Cet article 1218 dispose qu’ « il y a force majeure en matière contractuelle lorsqu’un événement échappant au contrôle du débiteur, qui ne pouvait être raisonnablement prévu lors de la conclusion du contrat et dont les effets ne peuvent être évités par des mesures appropriées, empêche l’exécution de son obligation par le débiteur ». Dans son second alinéa, il introduit une distinction selon que l’empêchement d’exécuter l’obligation est temporaire ou définitif. Dans le premier cas, l’exécution du contrat n’est que « suspendue à moins que le retard qui en résulterait ne justifie la résolution du contrat ». Dans le second cas, « le contrat est résolu de plein droit et les parties sont libérées de leurs obligations… ». En complément, l’article 1351 en précise les modalités en édictant que « l’impossibilité d’exécuter la prestation libère le débiteur à due concurrence lorsqu’elle procède d’un cas de force majeure et qu’elle est définitive, à moins qu’il n’ait convenu de s’en charger ou qu’il ait été préalablement mis en demeure ».

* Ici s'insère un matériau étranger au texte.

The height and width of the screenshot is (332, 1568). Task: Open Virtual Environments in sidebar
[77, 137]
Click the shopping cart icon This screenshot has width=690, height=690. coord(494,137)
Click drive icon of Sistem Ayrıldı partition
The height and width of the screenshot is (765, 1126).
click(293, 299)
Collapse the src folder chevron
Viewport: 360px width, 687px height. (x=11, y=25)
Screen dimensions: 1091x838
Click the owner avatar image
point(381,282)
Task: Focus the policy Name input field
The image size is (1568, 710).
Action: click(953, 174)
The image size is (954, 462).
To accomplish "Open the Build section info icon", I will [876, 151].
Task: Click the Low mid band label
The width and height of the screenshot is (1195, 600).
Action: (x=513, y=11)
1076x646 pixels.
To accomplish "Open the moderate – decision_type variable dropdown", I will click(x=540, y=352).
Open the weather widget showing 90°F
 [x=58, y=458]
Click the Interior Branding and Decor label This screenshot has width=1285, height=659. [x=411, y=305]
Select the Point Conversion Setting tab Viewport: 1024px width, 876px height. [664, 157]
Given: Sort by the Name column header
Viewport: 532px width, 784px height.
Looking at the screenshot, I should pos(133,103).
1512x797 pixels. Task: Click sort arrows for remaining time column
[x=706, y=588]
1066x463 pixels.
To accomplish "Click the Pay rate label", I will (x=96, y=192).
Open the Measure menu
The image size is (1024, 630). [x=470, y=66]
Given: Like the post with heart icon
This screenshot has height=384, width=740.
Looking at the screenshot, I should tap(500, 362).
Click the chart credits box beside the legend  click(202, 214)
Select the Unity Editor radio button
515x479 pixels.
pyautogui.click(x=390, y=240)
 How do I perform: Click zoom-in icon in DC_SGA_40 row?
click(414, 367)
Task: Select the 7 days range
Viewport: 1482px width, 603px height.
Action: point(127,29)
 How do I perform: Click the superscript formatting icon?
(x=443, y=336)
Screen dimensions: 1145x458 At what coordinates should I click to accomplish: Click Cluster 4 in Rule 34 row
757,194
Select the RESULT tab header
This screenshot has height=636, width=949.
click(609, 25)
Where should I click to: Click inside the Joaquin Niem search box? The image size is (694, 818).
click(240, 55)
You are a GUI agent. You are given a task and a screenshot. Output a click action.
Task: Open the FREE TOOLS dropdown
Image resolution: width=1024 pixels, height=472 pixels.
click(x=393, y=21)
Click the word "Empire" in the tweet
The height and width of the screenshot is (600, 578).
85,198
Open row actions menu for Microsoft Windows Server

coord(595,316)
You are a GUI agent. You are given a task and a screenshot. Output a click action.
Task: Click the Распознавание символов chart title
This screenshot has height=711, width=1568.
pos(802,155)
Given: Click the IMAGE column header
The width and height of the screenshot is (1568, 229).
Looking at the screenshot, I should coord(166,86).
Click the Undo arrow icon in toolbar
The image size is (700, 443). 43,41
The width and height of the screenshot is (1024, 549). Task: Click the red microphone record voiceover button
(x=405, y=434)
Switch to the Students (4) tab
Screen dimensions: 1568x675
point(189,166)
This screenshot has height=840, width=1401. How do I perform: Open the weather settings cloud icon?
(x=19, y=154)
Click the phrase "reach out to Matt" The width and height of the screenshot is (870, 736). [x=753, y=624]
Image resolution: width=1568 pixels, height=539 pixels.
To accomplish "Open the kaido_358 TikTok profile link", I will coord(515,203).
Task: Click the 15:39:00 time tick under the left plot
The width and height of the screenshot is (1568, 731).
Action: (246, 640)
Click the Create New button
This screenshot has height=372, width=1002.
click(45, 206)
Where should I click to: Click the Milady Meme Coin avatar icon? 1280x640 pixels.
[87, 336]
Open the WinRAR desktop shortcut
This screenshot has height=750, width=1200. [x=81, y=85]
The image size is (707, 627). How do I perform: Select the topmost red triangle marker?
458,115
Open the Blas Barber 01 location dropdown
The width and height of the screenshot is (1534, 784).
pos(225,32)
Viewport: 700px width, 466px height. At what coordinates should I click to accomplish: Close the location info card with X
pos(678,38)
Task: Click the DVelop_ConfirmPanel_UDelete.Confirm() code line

Il ressort des autres éléments de la définition que la prise en compte de l’imprévisibilité de l’événement générateur de force majeure est conditionnée au fait que le changement de circonstance qu’elle induit rend l’exécution du contrat excessivement onéreuse pour les parties. Par ailleurs, dans la mesure où l’événement échappe au contrôle du débiteur, il s’agit d’un événement extérieur juridiquement autonome dont l’imprévisibilité s’évalue à la date de conclusion du contrat.
Le principe de l’inévitabilité de l’évènement y est entendu comme la situation dans laquelle les effets de l’évènement « ne peuvent être évités par des mesures appropriées » du débiteur. Ce principe renvoie donc au comportement du débiteur avant et au moment des faits ainsi qu’à l’éventuelle obligation de diligence qu’il doit pouvoir manifester en la matière. Au titre de l’article 1218-2, il en résulte que le débiteur qui est exonéré de sa responsabilité de non-exécution du contrat ne peut être condamné à des dommages-intérêts.

Enfin, le contrat est simplement réduit « à due concurrence » lorsqu’il n’y a qu’inexécution partielle. Dans ce cas, peut également jouer l’article 1223-1 du projet selon lequel « le créancier peut, après mise en demeure, accepter une exécution imparfaite du contrat et solliciter une réduction proportionnelle du prix ». Enfin, la résolution de plein droit de l’accord devient le droit commun et s’oppose au primat de la résolution judiciaire pour inexécution de l’article 1184 du Code civil. En la matière, l’article 1224 du projet dispose en effet que « la résolution résulte soit de l’application d’une clause résolutoire soit, en cas d’inexécution suffisamment grave, d’une notification du créancier au débiteur ou d’une décision de justice ».

II) L’évolution des équilibres juridiques au sein du droit civil des contrats

En-deçà des innovations majeures du projet, l’apport de la réforme du droit des contrats réside dans un certain nombre de rééquilibrages juridiques. Afin de contrebalancer le poids des contrats spéciaux, le projet de réforme vise tout d’abord à rééquilibrer l’ensemble de la matière au profit de la théorie générale du droit des contrats. Viennent s’y ajouter les rééquilibrages des rapports entre consensualisme et unilatéralisme, d’une part, et sécurité contractuelle et interventionnisme judiciaire, d’autre part.
Enfin, le projet tente d’aligner les régimes des cessions de dettes et de contrat sur celui de la cession de créance. Pour des raisons évidentes qui tiennent à la prégnance du consensualisme dans les deux derniers cas, elle n’y parvient qu’imparfaitement.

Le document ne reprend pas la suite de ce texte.